## Begin Data

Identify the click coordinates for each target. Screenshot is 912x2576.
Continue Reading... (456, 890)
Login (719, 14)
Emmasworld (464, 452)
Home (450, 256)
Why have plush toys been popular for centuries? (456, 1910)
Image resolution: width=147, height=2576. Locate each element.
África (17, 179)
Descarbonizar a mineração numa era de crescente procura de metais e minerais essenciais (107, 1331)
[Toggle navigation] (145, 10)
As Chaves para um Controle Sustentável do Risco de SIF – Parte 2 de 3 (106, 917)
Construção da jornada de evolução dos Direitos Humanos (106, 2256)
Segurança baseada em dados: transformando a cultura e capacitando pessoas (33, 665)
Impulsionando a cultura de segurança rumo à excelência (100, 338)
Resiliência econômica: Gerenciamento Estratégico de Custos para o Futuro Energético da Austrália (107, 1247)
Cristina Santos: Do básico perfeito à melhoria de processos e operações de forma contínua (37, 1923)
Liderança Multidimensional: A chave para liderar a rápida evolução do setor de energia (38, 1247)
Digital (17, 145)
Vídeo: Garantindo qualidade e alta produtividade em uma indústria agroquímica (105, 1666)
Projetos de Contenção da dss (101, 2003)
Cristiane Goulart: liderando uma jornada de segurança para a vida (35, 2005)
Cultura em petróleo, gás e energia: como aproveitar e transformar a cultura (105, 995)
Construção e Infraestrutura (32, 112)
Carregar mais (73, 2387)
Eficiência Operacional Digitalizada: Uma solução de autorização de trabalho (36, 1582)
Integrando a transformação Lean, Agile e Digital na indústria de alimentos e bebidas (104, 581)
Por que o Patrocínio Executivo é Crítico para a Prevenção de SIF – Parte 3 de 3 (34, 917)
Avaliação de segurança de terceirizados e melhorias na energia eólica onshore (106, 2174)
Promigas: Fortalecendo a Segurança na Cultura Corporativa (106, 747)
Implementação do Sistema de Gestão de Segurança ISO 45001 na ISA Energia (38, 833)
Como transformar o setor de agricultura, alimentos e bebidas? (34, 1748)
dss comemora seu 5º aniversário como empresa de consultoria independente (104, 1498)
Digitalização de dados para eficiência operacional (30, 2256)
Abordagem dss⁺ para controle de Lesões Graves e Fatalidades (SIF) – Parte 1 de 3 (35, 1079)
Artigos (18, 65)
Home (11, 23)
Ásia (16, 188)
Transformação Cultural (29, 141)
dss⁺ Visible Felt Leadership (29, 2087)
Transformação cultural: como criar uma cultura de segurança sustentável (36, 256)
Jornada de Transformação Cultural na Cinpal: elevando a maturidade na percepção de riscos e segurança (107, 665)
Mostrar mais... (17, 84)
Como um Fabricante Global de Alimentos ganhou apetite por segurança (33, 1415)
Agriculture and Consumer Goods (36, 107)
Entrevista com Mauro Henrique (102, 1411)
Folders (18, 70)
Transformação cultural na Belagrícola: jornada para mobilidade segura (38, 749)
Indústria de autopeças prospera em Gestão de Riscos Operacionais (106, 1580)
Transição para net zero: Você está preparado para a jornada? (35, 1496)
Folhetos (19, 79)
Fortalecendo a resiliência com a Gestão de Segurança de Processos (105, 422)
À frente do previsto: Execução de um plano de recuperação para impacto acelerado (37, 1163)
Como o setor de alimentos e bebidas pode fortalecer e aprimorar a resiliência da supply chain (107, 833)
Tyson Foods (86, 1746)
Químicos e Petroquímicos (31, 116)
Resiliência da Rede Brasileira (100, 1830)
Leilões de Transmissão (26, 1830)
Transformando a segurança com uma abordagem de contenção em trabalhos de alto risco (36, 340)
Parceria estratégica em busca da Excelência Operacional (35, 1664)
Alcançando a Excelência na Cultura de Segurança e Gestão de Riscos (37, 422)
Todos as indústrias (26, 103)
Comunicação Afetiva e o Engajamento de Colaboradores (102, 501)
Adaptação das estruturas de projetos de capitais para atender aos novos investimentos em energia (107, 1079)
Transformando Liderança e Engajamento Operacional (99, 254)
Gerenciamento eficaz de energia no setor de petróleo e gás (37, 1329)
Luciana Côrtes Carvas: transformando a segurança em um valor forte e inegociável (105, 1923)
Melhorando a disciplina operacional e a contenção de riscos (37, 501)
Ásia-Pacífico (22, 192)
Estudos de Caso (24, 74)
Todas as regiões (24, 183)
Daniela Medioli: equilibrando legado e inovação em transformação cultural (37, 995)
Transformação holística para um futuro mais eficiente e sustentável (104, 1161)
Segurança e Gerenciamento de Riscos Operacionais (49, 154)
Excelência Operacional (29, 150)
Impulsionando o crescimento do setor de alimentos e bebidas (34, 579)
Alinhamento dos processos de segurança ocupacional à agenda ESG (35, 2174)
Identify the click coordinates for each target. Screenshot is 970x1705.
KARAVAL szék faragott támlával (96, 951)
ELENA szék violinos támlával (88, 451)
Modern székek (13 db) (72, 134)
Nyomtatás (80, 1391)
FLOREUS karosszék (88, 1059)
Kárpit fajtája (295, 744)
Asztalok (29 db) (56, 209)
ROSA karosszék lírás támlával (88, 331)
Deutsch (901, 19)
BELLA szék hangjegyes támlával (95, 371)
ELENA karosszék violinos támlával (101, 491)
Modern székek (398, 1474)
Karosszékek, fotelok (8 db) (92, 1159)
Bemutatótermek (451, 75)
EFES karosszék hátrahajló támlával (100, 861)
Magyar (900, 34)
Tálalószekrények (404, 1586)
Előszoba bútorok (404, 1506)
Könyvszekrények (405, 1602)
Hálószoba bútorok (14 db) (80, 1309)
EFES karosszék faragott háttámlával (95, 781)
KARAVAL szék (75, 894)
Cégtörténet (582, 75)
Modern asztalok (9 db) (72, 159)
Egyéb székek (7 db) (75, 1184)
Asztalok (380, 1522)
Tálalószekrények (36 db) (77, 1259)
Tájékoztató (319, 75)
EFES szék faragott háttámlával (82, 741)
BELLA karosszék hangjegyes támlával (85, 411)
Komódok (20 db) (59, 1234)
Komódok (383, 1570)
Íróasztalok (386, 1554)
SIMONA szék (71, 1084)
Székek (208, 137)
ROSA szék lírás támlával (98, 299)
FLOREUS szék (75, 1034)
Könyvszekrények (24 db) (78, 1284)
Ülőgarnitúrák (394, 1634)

## End Data

(Problem requirements) Write out all of the records above again, changing "Carregar mais" to "Ver mais" and leaving everything else as it is.

(Completed task)
Identify the click coordinates for each target. Screenshot is 912x2576.
Continue Reading... (456, 890)
Login (719, 14)
Emmasworld (464, 452)
Home (450, 256)
Why have plush toys been popular for centuries? (456, 1910)
Image resolution: width=147, height=2576. Locate each element.
África (17, 179)
Descarbonizar a mineração numa era de crescente procura de metais e minerais essenciais (107, 1331)
[Toggle navigation] (145, 10)
As Chaves para um Controle Sustentável do Risco de SIF – Parte 2 de 3 (106, 917)
Construção da jornada de evolução dos Direitos Humanos (106, 2256)
Segurança baseada em dados: transformando a cultura e capacitando pessoas (33, 665)
Impulsionando a cultura de segurança rumo à excelência (100, 338)
Resiliência econômica: Gerenciamento Estratégico de Custos para o Futuro Energético da Austrália (107, 1247)
Cristina Santos: Do básico perfeito à melhoria de processos e operações de forma contínua (37, 1923)
Liderança Multidimensional: A chave para liderar a rápida evolução do setor de energia (38, 1247)
Digital (17, 145)
Vídeo: Garantindo qualidade e alta produtividade em uma indústria agroquímica (105, 1666)
Projetos de Contenção da dss (101, 2003)
Cristiane Goulart: liderando uma jornada de segurança para a vida (35, 2005)
Cultura em petróleo, gás e energia: como aproveitar e transformar a cultura (105, 995)
Construção e Infraestrutura (32, 112)
Ver mais (73, 2387)
Eficiência Operacional Digitalizada: Uma solução de autorização de trabalho (36, 1582)
Integrando a transformação Lean, Agile e Digital na indústria de alimentos e bebidas (104, 581)
Por que o Patrocínio Executivo é Crítico para a Prevenção de SIF – Parte 3 de 3 (34, 917)
Avaliação de segurança de terceirizados e melhorias na energia eólica onshore (106, 2174)
Promigas: Fortalecendo a Segurança na Cultura Corporativa (106, 747)
Implementação do Sistema de Gestão de Segurança ISO 45001 na ISA Energia (38, 833)
Como transformar o setor de agricultura, alimentos e bebidas? (34, 1748)
dss comemora seu 5º aniversário como empresa de consultoria independente (104, 1498)
Digitalização de dados para eficiência operacional (30, 2256)
Abordagem dss⁺ para controle de Lesões Graves e Fatalidades (SIF) – Parte 1 de 3 (35, 1079)
Artigos (18, 65)
Home (11, 23)
Ásia (16, 188)
Transformação Cultural (29, 141)
dss⁺ Visible Felt Leadership (29, 2087)
Transformação cultural: como criar uma cultura de segurança sustentável (36, 256)
Jornada de Transformação Cultural na Cinpal: elevando a maturidade na percepção de riscos e segurança (107, 665)
Mostrar mais... (17, 84)
Como um Fabricante Global de Alimentos ganhou apetite por segurança (33, 1415)
Agriculture and Consumer Goods (36, 107)
Entrevista com Mauro Henrique (102, 1411)
Folders (18, 70)
Transformação cultural na Belagrícola: jornada para mobilidade segura (38, 749)
Indústria de autopeças prospera em Gestão de Riscos Operacionais (106, 1580)
Transição para net zero: Você está preparado para a jornada? (35, 1496)
Folhetos (19, 79)
Fortalecendo a resiliência com a Gestão de Segurança de Processos (105, 422)
À frente do previsto: Execução de um plano de recuperação para impacto acelerado (37, 1163)
Como o setor de alimentos e bebidas pode fortalecer e aprimorar a resiliência da supply chain (107, 833)
Tyson Foods (86, 1746)
Químicos e Petroquímicos (31, 116)
Resiliência da Rede Brasileira (100, 1830)
Leilões de Transmissão (26, 1830)
Transformando a segurança com uma abordagem de contenção em trabalhos de alto risco (36, 340)
Parceria estratégica em busca da Excelência Operacional (35, 1664)
Alcançando a Excelência na Cultura de Segurança e Gestão de Riscos (37, 422)
Todos as indústrias (26, 103)
Comunicação Afetiva e o Engajamento de Colaboradores (102, 501)
Adaptação das estruturas de projetos de capitais para atender aos novos investimentos em energia (107, 1079)
Transformando Liderança e Engajamento Operacional (99, 254)
Gerenciamento eficaz de energia no setor de petróleo e gás (37, 1329)
Luciana Côrtes Carvas: transformando a segurança em um valor forte e inegociável (105, 1923)
Melhorando a disciplina operacional e a contenção de riscos (37, 501)
Ásia-Pacífico (22, 192)
Estudos de Caso (24, 74)
Todas as regiões (24, 183)
Daniela Medioli: equilibrando legado e inovação em transformação cultural (37, 995)
Transformação holística para um futuro mais eficiente e sustentável (104, 1161)
Segurança e Gerenciamento de Riscos Operacionais (49, 154)
Excelência Operacional (29, 150)
Impulsionando o crescimento do setor de alimentos e bebidas (34, 579)
Alinhamento dos processos de segurança ocupacional à agenda ESG (35, 2174)
Identify the click coordinates for each target. Screenshot is 970x1705.
KARAVAL szék faragott támlával (96, 951)
ELENA szék violinos támlával (88, 451)
Modern székek (13 db) (72, 134)
Nyomtatás (80, 1391)
FLOREUS karosszék (88, 1059)
Kárpit fajtája (295, 744)
Asztalok (29 db) (56, 209)
ROSA karosszék lírás támlával (88, 331)
Deutsch (901, 19)
BELLA szék hangjegyes támlával (95, 371)
ELENA karosszék violinos támlával (101, 491)
Modern székek (398, 1474)
Karosszékek, fotelok (8 db) (92, 1159)
Bemutatótermek (451, 75)
EFES karosszék hátrahajló támlával (100, 861)
Magyar (900, 34)
Tálalószekrények (404, 1586)
Előszoba bútorok (404, 1506)
Könyvszekrények (405, 1602)
Hálószoba bútorok (14 db) (80, 1309)
EFES karosszék faragott háttámlával (95, 781)
KARAVAL szék (75, 894)
Cégtörténet (582, 75)
Modern asztalok (9 db) (72, 159)
Egyéb székek (7 db) (75, 1184)
Asztalok (380, 1522)
Tálalószekrények (36 db) (77, 1259)
Tájékoztató (319, 75)
EFES szék faragott háttámlával (82, 741)
BELLA karosszék hangjegyes támlával (85, 411)
Komódok (20 db) (59, 1234)
Komódok (383, 1570)
Íróasztalok (386, 1554)
SIMONA szék (71, 1084)
Székek (208, 137)
ROSA szék lírás támlával (98, 299)
FLOREUS szék (75, 1034)
Könyvszekrények (24 db) (78, 1284)
Ülőgarnitúrák (394, 1634)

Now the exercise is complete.